We are about to sign for an Outback 28RL-S, loaded in show room for $17995. Should we be concerned about that model being discontinued??? We have been looking for quite some time for a rear LR model and ran into the Outback today and fell in love with the entire package. So much more TT than out 04' starcraft antigua hybrid, and so much less WORK.

I have read tonight about some towing these 5000# + units with GM 1500 series with 5.3L TV and realize it's on the higher side, but the TV may change soon, but the TT will not for a while.
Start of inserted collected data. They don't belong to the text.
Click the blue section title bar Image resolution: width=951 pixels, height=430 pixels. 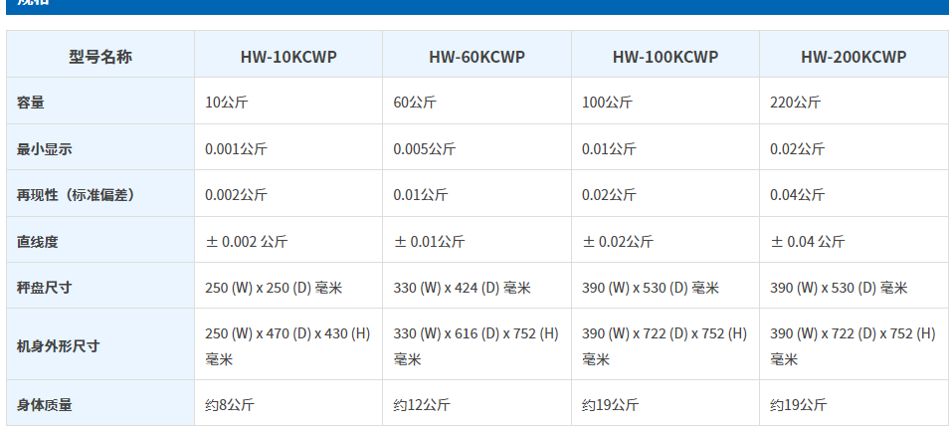(x=476, y=6)
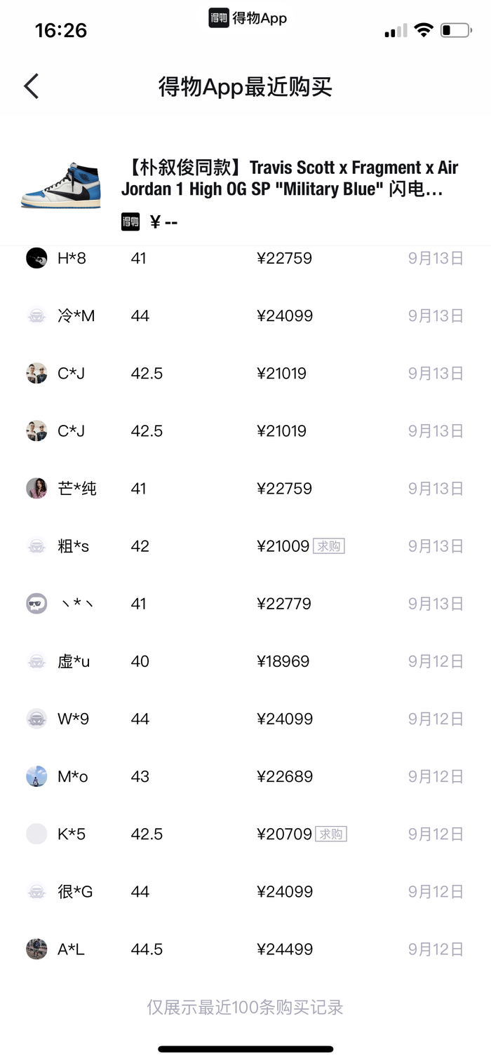The height and width of the screenshot is (1063, 491).
Task: Tap the battery status icon
Action: click(x=455, y=30)
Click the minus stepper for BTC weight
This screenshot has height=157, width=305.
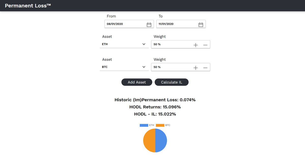coord(205,67)
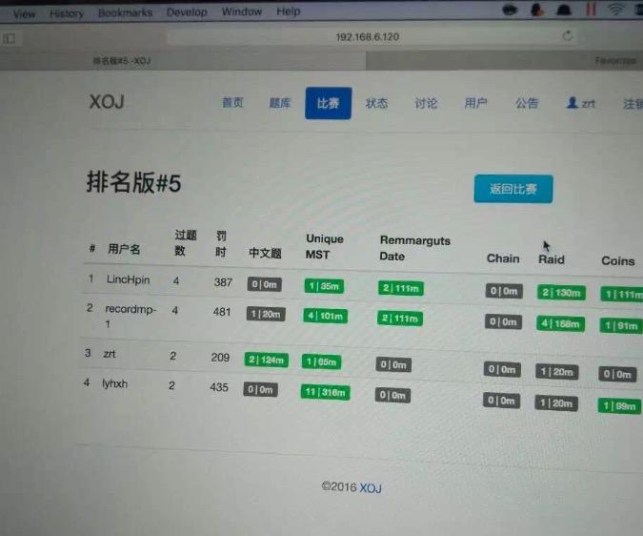643x536 pixels.
Task: Open the Develop menu
Action: (x=187, y=12)
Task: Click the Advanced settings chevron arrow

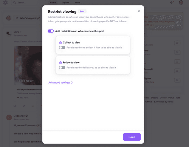Action: tap(72, 82)
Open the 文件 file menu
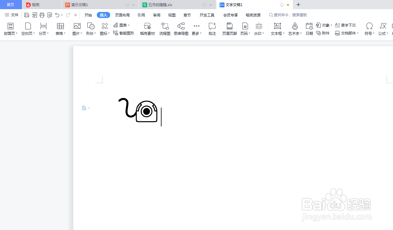This screenshot has width=393, height=230. (x=12, y=15)
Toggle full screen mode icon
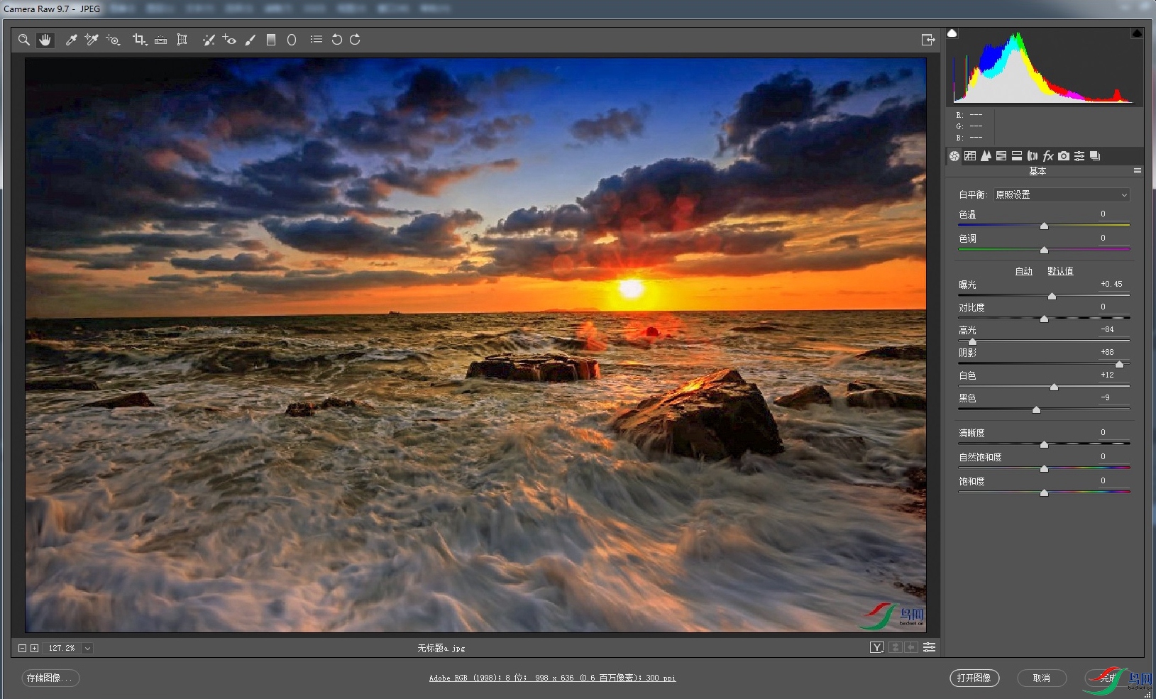1156x699 pixels. coord(927,40)
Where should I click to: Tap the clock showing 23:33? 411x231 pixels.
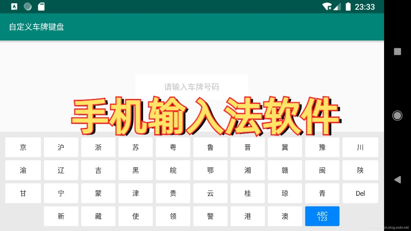click(x=364, y=7)

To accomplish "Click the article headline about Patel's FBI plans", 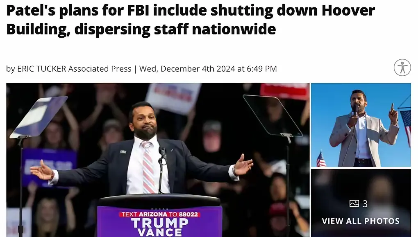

Any input quickly would HELP me feel better.

Thanks ALL.


----------



## aplvlykat (Jan 25, 2004)

Hi and welcome to Outbackers, Maybe I am missing something but I just went to the keystone web site and looked up that model and it is still listed under the 2004 models and specs. Did they discontiue it in 2005? I would not worry because you still have a 1 year bumper to bumper warrenty on a new 2004. You should also get a great deal seeing as how the 2005 are coming out. If you go towards the bottom of the Outbackers web page and look for keystone- lite way division- you can get some more info on the 28rls. Good luck, Outbacks are great TT. Kirk


----------



## Y-Guy (Jan 30, 2004)

Welcome to the Outbackers!

Like Kirk said, I also wouldn't be to worried about buying a unit that is being discontinued. I would grab a few extra brochures, and online floorplans in case you sell it later. I wonder if they are replacing it with a different layout or dropping that all together.

I would do a detailed PDI, but I'd suggest that for any camper, but since it may be the end of the line just make sure they didn't skimp on anything in the build process.


----------



## lukn2doit2 (Jun 4, 2004)

Thanks for the quick input!!

yes aplvlykat, it is listed on the site as a 2004, but the dealer didn't have anymore 2004 brochures and only had the 2005 and it is gone from them. and he said (as sales talk - they are only getting the 2005 units in from now on...) ok, i bit.

Y-Guy, This unit is in great shape, looks like it has not seen rain outside yet - but if we do follow through, and I don't get cold feet on a unit this big, we will hopefully finalize and pickup the 4th or 5th. And then they will have to kick me off the lot with all my questions and "tinkering" with ALL the gadgets for the PDI and "training"...

I read a few of the other comments and the sales person was right in line with the 75% of rated TV capacity - but as a few of ya'll have mentioned the 1500 tahoe/sm burb will do it, but maybe a bit more taxed in the north ga mountains.

Ill end up, after the excitement wears off and i get some sleep, throw in a question or 2 in the towing seciton on WD hitches...

Thanks for welcoming a newbe, per say - outback is pending tomorrow, but even if that falls through - outback pending LATER!!

action


----------



## Y-Guy (Jan 30, 2004)

I think we're all glad to help where we can, hope things workout for you no matter which way you go.

If you don't yet have it, you'll want the famous Tom Boles PDI Checklist


----------



## lukn2doit2 (Jun 4, 2004)

Thanks y-guy, looks like i have some reading real quick - good thing i already had the day off. I've downloaded the list and am reading.
hope the bank follows through like the dealer said (thats always a bait and catch situation also...)
If so, we could pick it up this afternoon or tomorrow afternoon...










I will proab work on gettting the levilizer WD to replace the Eaz-Lift WD hitch & friction sway bar i have... that's the general concensus - I don't think the bars i have are the right size for over 700# tongue weight.


----------